-------- Material for this task
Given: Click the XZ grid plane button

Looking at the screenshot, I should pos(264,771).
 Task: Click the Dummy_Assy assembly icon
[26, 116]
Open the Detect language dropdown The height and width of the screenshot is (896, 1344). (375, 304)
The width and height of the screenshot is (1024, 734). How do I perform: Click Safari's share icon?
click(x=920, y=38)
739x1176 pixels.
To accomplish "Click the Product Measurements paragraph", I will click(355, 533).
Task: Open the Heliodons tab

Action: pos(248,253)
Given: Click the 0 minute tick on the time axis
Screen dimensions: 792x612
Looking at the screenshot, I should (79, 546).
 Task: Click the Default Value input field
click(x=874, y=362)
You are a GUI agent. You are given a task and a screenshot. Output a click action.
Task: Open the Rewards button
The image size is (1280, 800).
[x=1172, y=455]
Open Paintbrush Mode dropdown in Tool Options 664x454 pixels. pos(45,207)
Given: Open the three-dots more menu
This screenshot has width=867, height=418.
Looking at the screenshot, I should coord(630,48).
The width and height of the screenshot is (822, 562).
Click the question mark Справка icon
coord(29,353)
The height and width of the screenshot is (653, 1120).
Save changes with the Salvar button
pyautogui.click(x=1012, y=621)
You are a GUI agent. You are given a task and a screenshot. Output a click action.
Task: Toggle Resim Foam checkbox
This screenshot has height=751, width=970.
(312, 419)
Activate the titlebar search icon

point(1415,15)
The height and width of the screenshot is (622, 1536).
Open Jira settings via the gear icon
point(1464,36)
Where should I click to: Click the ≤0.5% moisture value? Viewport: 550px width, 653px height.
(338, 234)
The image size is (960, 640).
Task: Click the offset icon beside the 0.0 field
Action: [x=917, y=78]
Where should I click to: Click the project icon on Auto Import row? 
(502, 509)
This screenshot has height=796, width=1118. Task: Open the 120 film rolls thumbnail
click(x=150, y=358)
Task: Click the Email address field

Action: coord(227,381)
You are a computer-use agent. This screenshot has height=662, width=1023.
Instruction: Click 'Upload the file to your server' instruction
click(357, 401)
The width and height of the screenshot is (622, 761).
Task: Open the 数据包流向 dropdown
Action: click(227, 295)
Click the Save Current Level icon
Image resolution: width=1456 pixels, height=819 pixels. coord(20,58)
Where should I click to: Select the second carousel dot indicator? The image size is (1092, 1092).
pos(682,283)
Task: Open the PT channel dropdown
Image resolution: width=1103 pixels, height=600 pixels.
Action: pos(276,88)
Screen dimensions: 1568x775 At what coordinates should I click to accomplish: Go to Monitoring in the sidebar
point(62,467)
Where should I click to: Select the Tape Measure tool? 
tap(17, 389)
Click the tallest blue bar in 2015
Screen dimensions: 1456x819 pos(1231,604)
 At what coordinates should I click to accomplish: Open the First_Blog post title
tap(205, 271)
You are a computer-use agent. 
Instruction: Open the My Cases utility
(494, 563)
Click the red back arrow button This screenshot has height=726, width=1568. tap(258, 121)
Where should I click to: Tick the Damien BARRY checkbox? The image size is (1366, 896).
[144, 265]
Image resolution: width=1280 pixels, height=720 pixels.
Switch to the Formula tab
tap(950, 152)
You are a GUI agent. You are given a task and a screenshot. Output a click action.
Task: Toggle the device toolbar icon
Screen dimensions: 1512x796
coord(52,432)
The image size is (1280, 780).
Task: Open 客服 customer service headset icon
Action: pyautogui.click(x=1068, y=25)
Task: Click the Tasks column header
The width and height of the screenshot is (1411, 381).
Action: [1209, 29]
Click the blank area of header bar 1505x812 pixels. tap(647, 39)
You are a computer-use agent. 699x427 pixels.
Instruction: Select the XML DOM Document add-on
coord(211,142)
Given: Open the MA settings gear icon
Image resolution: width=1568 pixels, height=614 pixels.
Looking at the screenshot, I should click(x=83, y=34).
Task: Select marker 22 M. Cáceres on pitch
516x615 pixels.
----------------
■ **Set task**
Retype every entry above verbatim, line for line, with no changes.

■ **Expected output**
Given: Click the XZ grid plane button

Looking at the screenshot, I should pos(264,771).
 Task: Click the Dummy_Assy assembly icon
[26, 116]
Open the Detect language dropdown The height and width of the screenshot is (896, 1344). (375, 304)
The width and height of the screenshot is (1024, 734). How do I perform: Click Safari's share icon?
click(x=920, y=38)
739x1176 pixels.
To accomplish "Click the Product Measurements paragraph", I will click(355, 533).
Task: Open the Heliodons tab

Action: pos(248,253)
Given: Click the 0 minute tick on the time axis
Screen dimensions: 792x612
Looking at the screenshot, I should (79, 546).
 Task: Click the Default Value input field
click(x=874, y=362)
You are a GUI agent. You are given a task and a screenshot. Output a click action.
Task: Open the Rewards button
The image size is (1280, 800).
[x=1172, y=455]
Open Paintbrush Mode dropdown in Tool Options 664x454 pixels. pos(45,207)
Given: Open the three-dots more menu
This screenshot has width=867, height=418.
Looking at the screenshot, I should coord(630,48).
The width and height of the screenshot is (822, 562).
Click the question mark Справка icon
coord(29,353)
The height and width of the screenshot is (653, 1120).
Save changes with the Salvar button
pyautogui.click(x=1012, y=621)
You are a GUI agent. You are given a task and a screenshot. Output a click action.
Task: Toggle Resim Foam checkbox
This screenshot has height=751, width=970.
(312, 419)
Activate the titlebar search icon

point(1415,15)
The height and width of the screenshot is (622, 1536).
Open Jira settings via the gear icon
point(1464,36)
Where should I click to: Click the ≤0.5% moisture value? Viewport: 550px width, 653px height.
(338, 234)
The image size is (960, 640).
Task: Click the offset icon beside the 0.0 field
Action: [x=917, y=78]
Where should I click to: Click the project icon on Auto Import row? 
(502, 509)
This screenshot has height=796, width=1118. Task: Open the 120 film rolls thumbnail
click(x=150, y=358)
Task: Click the Email address field

Action: coord(227,381)
You are a computer-use agent. This screenshot has height=662, width=1023.
Instruction: Click 'Upload the file to your server' instruction
click(357, 401)
The width and height of the screenshot is (622, 761).
Task: Open the 数据包流向 dropdown
Action: click(227, 295)
Click the Save Current Level icon
Image resolution: width=1456 pixels, height=819 pixels. coord(20,58)
Where should I click to: Select the second carousel dot indicator? The image size is (1092, 1092).
pos(682,283)
Task: Open the PT channel dropdown
Image resolution: width=1103 pixels, height=600 pixels.
Action: pos(276,88)
Screen dimensions: 1568x775 At what coordinates should I click to accomplish: Go to Monitoring in the sidebar
point(62,467)
Where should I click to: Select the Tape Measure tool? 
tap(17, 389)
Click the tallest blue bar in 2015
Screen dimensions: 1456x819 pos(1231,604)
 At what coordinates should I click to accomplish: Open the First_Blog post title
tap(205, 271)
You are a computer-use agent. 
Instruction: Open the My Cases utility
(494, 563)
Click the red back arrow button This screenshot has height=726, width=1568. tap(258, 121)
Where should I click to: Tick the Damien BARRY checkbox? The image size is (1366, 896).
[144, 265]
Image resolution: width=1280 pixels, height=720 pixels.
Switch to the Formula tab
tap(950, 152)
You are a GUI agent. You are given a task and a screenshot. Output a click action.
Task: Toggle the device toolbar icon
Screen dimensions: 1512x796
coord(52,432)
The image size is (1280, 780).
Task: Open 客服 customer service headset icon
Action: pyautogui.click(x=1068, y=25)
Task: Click the Tasks column header
The width and height of the screenshot is (1411, 381).
Action: [1209, 29]
Click the blank area of header bar 1505x812 pixels. tap(647, 39)
You are a computer-use agent. 699x427 pixels.
Instruction: Select the XML DOM Document add-on
coord(211,142)
Given: Open the MA settings gear icon
Image resolution: width=1568 pixels, height=614 pixels.
Looking at the screenshot, I should click(x=83, y=34).
Task: Select marker 22 M. Cáceres on pitch
516x615 pixels.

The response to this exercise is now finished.